Dengan keterbatasan itu, Martinus tidak bisa bekerja.
Tetangga Martinus, Donikus Wangku menjelaskan, Martinus memasak untuk keluarganya setiap hari.
Martinus bisa meraba beras, periuk dan meletakkan periuk di tungku api. Beras yang diperoleh keluarga ini dari belas kasihan dari tetangga atau warga lain.
"Kondisinya sangat memprihatinkan dan penuh sengsara," tutur Wangku.
Wangku menjelaskan, keluarga ini selalu berada di dalam rumah.
Selain tetangga sekitar, beberapa kali suster atau petugas dari Paroki mengantar beras untuk dimasak. Beberapa kali Martinus mendapatkan uang dari warga.

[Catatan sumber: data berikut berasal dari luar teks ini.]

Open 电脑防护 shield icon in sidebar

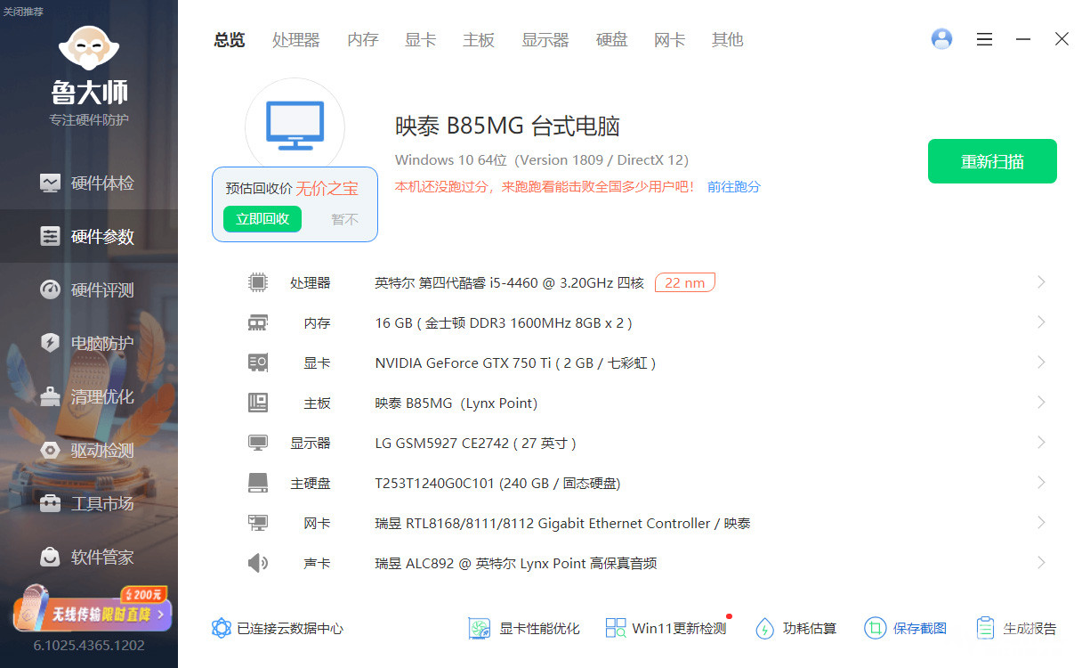[x=51, y=344]
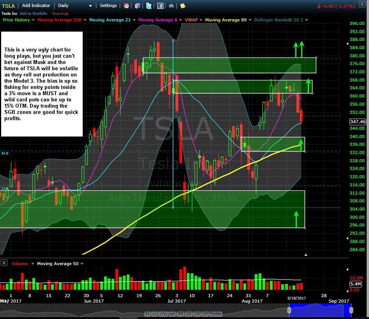Viewport: 369px width, 319px height.
Task: Open the Volume indicator dropdown
Action: coord(33,264)
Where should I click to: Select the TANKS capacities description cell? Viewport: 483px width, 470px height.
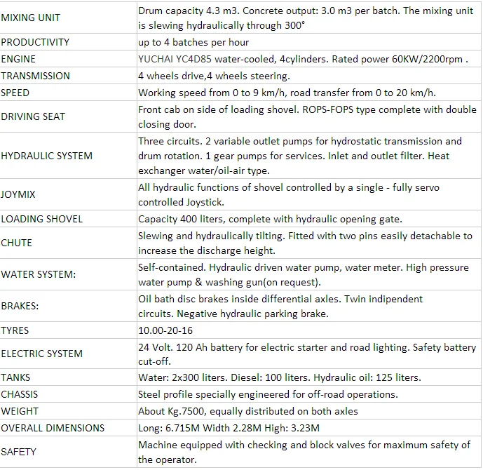[279, 377]
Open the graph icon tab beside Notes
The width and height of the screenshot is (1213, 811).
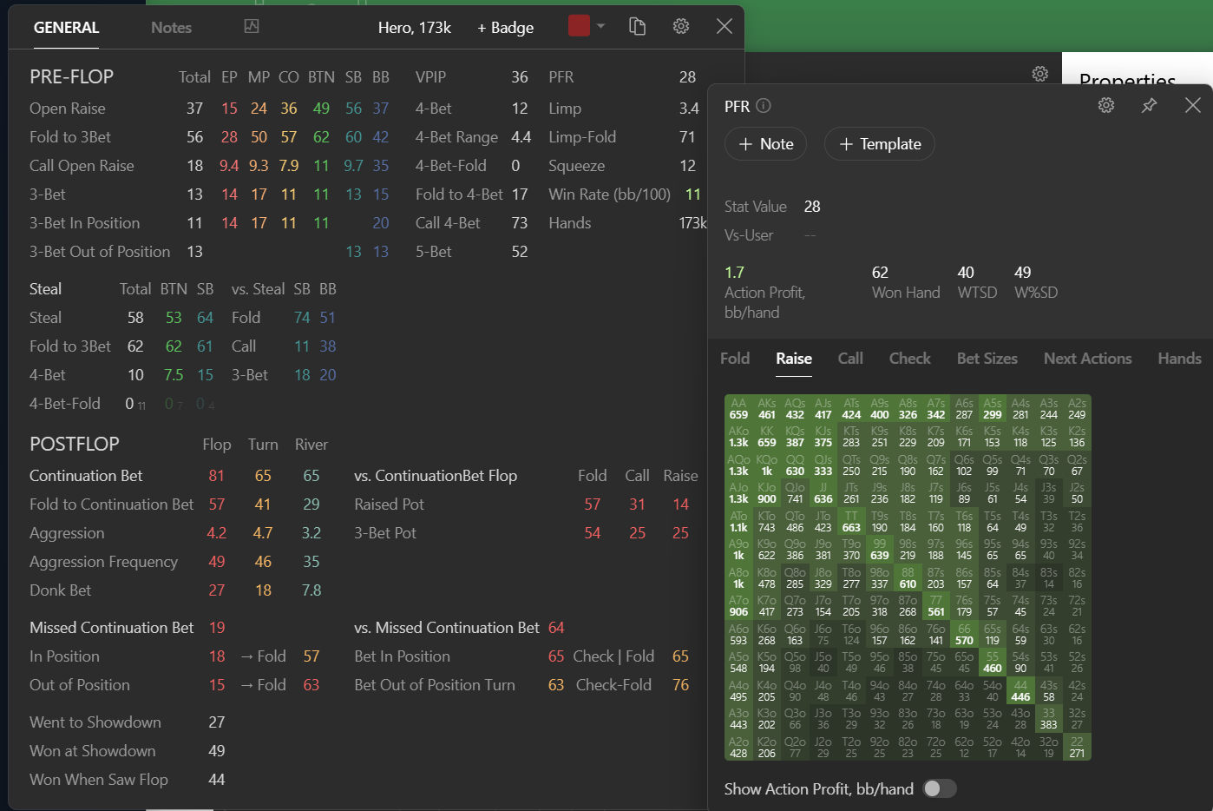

Uang itu digunakan untuk membeli sayuran dan kebutuhan rumah tangga lainnya.
"Masakan nasi dan sayur dari Bapak Martinus sangat enak untuk mereka makan bertiga," ujar Wangku.
Tuna netra sejak kecil
Wangku menjelaskan, dari berbagai cerita tetangga, Martinus mengalami tunanetra sejak lahir.
Beberapa tahun silam, Martinus pernah dirawat di salah satu panti di Kupang serta dilatih kepekaan. Ia dilatih untuk bisa meraba uang atau benda lainnya di panti tersebut.
Setelah memiliki keterampilan itu, Martinus pulang ke Kampung Mano Nancang dan menetap di kampung tersebut.
Ia kemudian menikah dengan Paulina.
Dari pernikahannya, Martinus memiliki dua anak. Anak sulungnya, Fransiska dan Berno Edon (14) yang kini duduk di bangku kelas II SMPN 6 Mano.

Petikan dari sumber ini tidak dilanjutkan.